#### Problem description
Would you transcribe exactly the lines from the one containing "Click the 作成時刻 creation timestamp" to the last line of the data below, both ends included, but none of the pictures?

#### Provided data
[Start of section]

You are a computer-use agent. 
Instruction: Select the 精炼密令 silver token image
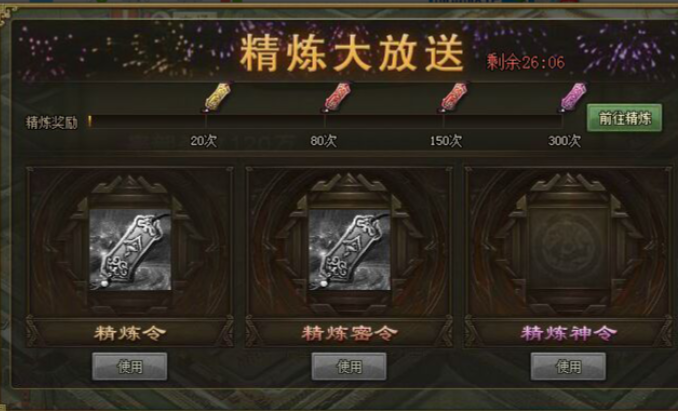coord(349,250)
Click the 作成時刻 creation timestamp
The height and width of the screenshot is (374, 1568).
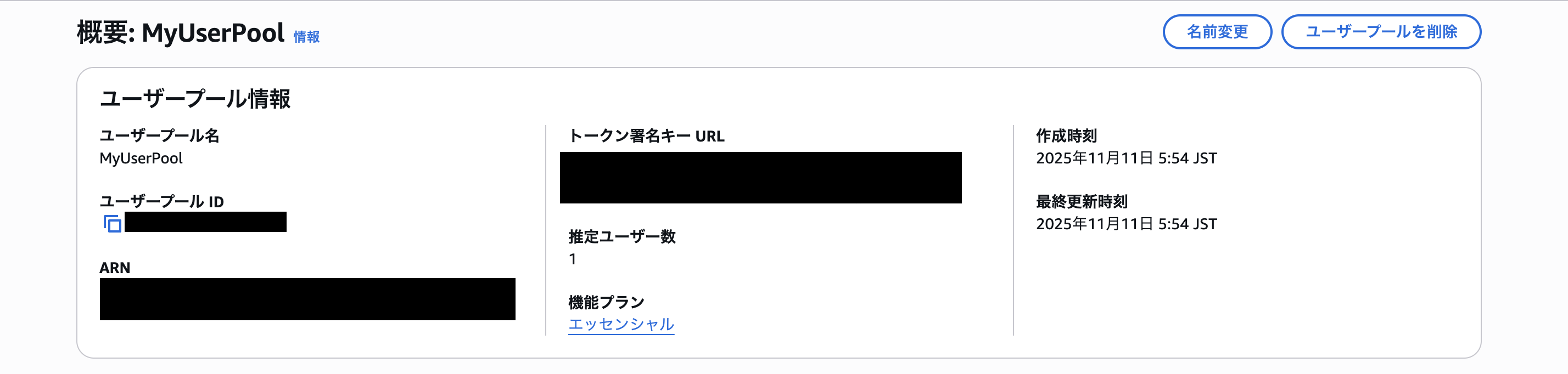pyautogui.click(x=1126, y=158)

[End of section]

#### Response
Click the 作成時刻 creation timestamp
The height and width of the screenshot is (374, 1568).
pyautogui.click(x=1126, y=158)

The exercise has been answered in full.